This is very lightweight Node.js http-based file streaming service that functions as NAS (network attached storage) with Kubernetes and Airflow usage in mind. We make heavy use of this at [Redactics](https://www.redactics.com). You can learn more about this from [this blog post](https://medium.com/p/f68d88f548fe).

### Why Does the World Need This?

Job pipelines that run in Kubernetes (for example, Airflow `KubernetesPodOperator` DAG steps) that require persistent storage face some challenges. Here are some common tactics and their associated issues:

* `Mounting Kubernetes persistent volumes/persistent volume claims in the container`: this option does not really support concurrency, and we've seen timeouts/timing issues with doing so in AWS. AWS recommends installing the [EBS CSI driver](https://docs.aws.amazon.com/eks/latest/userguide/ebs-csi.html) to mitigate these issues, but this requires a bunch of extra steps and figuring out how to maintain this in Terraform/IaC. This approach also doesn't work with AWS Fargate, using the AWS EFS CSI driver is recommended for this, which presents the same problems as well as dependencies on NFS.
* `Running an NFS server in Kubernetes`: this can work, but it can sort of create a black box with poor visibility, and solutions that create new NFS storage classes will not run in serverless Kubernetes solutions such as AWS Fargate or GKE Autopilot.
* `Using an AWS S3 bucket for storage`: works great, but having to download and upload files to the cloud has bandwidth and performance costs.
* `Skipping persistent storage altogether`: the storage attached to a pod is stateless (i.e. will not persist) and controlling storage capacity can only be done at the node level.

### How Does it Work?

You can install this service via the helmchart included in this repo, or via:

```
helm repo add redactics https://redactics.github.io/http-nas
helm install http-nas redactics/http-nas --set "pvc.size=10Gi" --set "storagePath=/mnt/storage"
```

This deploys the file streaming to your Kubernetes cluster with a PersistentVolumeClaim for storing files within this service of 10GB (you can of course enlarge this to whatever size you want), and the path inside the container used for storage `/mnt/storage`, which can also be anything so long as the parent directory exists (`/mnt` and `/tmp` are good choices for storagePath directories). Then, from inside your cluster you can run any of the following commands to interact with this service:

* Stream (via http/REST post URL) file to service: `cat /path/to/cat.jpg | curl -X POST -H "Transfer-Encoding: chunked" -s -f -T - http://http-nas:3000/file/cat.jpg`. Note that this file can be streamed via `cat` plus a Linux pipe (i.e. `|`) rather than read in its entirety and loaded into memory - this entire service is http stream based.

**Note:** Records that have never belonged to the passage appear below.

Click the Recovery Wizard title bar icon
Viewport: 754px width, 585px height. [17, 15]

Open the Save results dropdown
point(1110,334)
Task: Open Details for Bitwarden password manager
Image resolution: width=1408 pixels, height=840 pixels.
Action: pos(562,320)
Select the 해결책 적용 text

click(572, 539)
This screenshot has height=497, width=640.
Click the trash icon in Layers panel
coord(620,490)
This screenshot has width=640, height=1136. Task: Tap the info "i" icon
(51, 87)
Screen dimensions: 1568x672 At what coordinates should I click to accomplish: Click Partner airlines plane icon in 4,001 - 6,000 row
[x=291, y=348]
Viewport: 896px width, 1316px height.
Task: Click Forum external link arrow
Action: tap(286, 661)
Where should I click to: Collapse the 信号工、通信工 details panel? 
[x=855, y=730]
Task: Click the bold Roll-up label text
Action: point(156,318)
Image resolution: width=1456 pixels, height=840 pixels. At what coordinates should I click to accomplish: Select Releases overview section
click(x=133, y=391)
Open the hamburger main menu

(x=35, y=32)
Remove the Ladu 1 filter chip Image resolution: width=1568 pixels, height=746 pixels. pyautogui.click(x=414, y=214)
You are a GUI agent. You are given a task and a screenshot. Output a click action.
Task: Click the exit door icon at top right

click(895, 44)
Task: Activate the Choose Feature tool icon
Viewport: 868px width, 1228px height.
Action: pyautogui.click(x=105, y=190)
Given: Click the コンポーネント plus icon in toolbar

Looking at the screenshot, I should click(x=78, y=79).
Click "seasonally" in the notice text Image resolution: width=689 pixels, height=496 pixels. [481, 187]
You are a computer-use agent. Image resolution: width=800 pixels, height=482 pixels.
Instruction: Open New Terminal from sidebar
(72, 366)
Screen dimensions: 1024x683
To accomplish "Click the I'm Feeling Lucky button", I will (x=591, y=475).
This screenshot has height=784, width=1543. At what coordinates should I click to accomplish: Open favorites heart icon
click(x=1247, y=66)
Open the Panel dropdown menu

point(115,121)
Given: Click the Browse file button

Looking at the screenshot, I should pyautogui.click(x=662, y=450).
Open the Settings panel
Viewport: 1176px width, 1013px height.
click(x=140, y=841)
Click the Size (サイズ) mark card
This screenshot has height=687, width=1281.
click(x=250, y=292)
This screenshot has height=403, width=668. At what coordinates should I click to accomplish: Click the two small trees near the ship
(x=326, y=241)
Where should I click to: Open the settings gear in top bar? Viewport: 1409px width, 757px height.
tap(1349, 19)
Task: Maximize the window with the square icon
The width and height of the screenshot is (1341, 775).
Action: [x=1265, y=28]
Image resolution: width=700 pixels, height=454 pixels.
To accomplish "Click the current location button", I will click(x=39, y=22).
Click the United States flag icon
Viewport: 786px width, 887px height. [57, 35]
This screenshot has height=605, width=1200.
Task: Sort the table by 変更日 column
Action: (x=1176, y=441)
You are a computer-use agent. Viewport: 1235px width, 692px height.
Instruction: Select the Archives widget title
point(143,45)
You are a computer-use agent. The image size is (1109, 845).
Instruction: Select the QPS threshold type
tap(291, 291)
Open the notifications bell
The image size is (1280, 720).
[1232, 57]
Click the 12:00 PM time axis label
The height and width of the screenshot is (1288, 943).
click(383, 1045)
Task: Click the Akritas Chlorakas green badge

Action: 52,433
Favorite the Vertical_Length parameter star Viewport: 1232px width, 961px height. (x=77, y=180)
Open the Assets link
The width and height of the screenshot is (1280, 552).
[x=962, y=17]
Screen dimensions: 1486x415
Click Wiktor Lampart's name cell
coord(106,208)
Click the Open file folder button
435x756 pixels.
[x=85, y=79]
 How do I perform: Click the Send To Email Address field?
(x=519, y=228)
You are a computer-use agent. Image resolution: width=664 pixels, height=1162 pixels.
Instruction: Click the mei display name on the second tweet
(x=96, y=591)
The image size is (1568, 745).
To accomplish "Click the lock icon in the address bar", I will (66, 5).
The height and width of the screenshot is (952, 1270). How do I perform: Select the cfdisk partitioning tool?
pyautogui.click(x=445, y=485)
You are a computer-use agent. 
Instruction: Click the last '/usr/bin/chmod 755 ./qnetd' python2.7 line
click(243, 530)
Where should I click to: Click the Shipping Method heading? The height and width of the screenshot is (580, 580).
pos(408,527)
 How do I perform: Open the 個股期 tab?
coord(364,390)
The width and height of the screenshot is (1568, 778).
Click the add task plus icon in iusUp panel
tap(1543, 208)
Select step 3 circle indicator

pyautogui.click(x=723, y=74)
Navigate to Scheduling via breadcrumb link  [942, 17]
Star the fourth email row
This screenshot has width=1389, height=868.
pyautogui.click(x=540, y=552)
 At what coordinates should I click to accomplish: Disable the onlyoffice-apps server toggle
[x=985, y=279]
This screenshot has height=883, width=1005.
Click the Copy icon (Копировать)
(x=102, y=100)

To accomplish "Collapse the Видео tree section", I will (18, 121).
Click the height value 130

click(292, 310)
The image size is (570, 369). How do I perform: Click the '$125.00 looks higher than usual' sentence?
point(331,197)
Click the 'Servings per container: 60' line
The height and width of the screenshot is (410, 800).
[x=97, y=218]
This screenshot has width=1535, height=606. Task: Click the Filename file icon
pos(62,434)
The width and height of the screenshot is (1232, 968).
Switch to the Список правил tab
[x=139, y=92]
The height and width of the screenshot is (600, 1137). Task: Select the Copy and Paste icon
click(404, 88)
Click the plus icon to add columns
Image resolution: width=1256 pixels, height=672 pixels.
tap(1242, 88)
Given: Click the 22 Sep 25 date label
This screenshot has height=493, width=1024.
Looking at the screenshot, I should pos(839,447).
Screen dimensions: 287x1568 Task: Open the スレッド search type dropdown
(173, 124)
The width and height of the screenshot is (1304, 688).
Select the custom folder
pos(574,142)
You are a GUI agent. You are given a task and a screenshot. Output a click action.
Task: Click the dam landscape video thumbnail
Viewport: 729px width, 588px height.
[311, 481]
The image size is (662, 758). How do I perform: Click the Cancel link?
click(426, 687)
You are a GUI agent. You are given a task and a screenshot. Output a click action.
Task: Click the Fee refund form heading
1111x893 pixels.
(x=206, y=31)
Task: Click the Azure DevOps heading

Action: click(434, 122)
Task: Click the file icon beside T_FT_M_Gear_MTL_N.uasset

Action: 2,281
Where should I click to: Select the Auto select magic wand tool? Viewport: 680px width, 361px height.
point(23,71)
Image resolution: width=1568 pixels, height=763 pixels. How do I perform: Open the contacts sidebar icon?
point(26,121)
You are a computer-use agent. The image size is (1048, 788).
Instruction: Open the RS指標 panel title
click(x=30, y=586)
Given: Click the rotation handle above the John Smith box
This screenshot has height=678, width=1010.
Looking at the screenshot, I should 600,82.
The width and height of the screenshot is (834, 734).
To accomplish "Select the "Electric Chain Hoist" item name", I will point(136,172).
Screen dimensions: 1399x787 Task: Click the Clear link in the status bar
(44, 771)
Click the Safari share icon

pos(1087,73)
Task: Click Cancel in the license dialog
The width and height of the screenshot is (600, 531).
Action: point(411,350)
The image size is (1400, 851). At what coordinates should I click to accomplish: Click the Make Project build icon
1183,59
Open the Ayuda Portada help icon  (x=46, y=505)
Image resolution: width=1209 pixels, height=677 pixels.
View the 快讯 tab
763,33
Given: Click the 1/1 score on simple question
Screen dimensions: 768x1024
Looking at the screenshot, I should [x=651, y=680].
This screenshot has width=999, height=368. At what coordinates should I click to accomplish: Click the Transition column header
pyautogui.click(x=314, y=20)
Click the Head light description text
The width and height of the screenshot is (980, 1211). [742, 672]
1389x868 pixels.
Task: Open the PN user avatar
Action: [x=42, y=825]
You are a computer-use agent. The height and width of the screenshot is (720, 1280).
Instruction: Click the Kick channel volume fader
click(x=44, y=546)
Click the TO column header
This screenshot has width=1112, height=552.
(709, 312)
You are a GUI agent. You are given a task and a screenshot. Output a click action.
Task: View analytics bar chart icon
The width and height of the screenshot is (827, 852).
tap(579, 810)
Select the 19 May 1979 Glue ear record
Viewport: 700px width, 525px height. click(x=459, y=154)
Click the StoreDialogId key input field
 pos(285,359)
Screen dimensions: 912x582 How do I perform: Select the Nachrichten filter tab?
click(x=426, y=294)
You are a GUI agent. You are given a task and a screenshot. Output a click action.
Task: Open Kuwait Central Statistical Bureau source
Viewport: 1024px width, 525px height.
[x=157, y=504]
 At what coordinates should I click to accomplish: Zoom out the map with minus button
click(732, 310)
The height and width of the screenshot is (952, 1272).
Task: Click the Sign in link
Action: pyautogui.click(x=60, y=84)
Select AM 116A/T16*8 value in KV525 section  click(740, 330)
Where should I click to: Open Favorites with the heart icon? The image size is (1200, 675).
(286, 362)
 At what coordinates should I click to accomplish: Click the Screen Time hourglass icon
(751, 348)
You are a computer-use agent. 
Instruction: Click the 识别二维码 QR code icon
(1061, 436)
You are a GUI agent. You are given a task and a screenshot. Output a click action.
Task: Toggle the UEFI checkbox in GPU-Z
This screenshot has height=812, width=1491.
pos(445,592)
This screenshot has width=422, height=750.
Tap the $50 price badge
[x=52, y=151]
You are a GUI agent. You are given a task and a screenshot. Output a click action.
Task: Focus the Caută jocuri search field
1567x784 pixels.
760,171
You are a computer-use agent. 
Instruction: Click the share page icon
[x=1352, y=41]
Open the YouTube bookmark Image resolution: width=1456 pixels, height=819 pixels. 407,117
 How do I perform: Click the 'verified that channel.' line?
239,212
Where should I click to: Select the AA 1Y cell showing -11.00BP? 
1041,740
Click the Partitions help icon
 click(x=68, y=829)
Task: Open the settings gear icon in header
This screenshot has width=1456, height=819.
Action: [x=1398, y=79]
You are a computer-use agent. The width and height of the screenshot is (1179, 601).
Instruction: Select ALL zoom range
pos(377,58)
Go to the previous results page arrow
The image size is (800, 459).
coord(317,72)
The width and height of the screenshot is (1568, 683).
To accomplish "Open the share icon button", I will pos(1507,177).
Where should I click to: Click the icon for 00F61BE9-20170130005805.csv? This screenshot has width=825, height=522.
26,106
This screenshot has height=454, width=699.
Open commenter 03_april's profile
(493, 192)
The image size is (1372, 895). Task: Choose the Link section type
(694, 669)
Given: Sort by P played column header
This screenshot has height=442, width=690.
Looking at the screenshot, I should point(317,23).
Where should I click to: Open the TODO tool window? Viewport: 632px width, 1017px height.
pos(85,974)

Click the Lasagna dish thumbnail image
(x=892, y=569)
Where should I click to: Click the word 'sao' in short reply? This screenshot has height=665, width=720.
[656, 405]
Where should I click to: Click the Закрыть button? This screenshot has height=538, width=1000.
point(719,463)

You don't have to use cURL to post this file, you can use any library or tool that can http post.
* Append (via http/REST put URL) to file: `printf "test append" | curl -X PUT -H "Transfer-Encoding: chunked" -s -f -T - http://http-nas:3000/file/mydata.csv`.
* Stream (via http/REST get URL) file from service: `curl http://http-nas:3000/file/cat.jpg`. This output can be piped elsewhere as well (e.g. `curl http://http-nas:3000/file/cat.jpg | aws s3 cp - s3://yourbucket/cat.jpg`)
* Stream (via http/REST get URL) line count of file from service - i.e. the equivalent of a Linux `wc -l`: `curl http://http-nas:3000/file/mydata.csv/wc` (returns a string output)
* Stream a file to service with a directory structure: `cat /path/to/cat.jpg | curl -X POST -H "Transfer-Encoding: chunked" -s -f -T - http://http-nas:3000/file/mydirectory%2Fcat.jpg`. `%2F` is the URL encoding of a path (i.e. `/`). Since this service is http based if we don't encode this path it will modify the URL and routing to the underlying service. If `mydirectory` doesn't exist in the underlying storage volume it will be automatically created.
* Stream file inside directory from service: `curl http://http-nas:3000/file/mydirectory%2Fcat.jpg`
* Move (mv) file (via http/REST put URL): `curl -X PUT http://http-nas:3000/file/cat.jpg --header 'Content-Type: application/json' --data-raw '{ "path": "newcat.jpg" }'`. This renames/moves `cat.jpg` -> `newcat.jpg` sending the new filename in a JSON formatted payload.
* Delete file (via http http/REST delete URL): `curl -X DELETE http://http-nas:3000/file/cat.jpg`

### Usage in Serverless Kubernetes

This service works as is in GKE Autopilot. In AWS EKS Fargate, this helm chart will not deploy due to its dependency on a persistent volume. We recommend creating a new Fargate profile to deploy this into a dedicated Kubernetes namespace that uses a physical/managed node. This node can be the smallest possible instance type, this service is very light on resource usage. Then, assuming your namespace is entitled `nas`, you can make cross-namespace http requests by replacing `http://http-nas:3000` with `http://http-nas.nas.svc.cluster.local:3000` where `http-nas` is the Kubernetes service name, and `nas` is the namespace.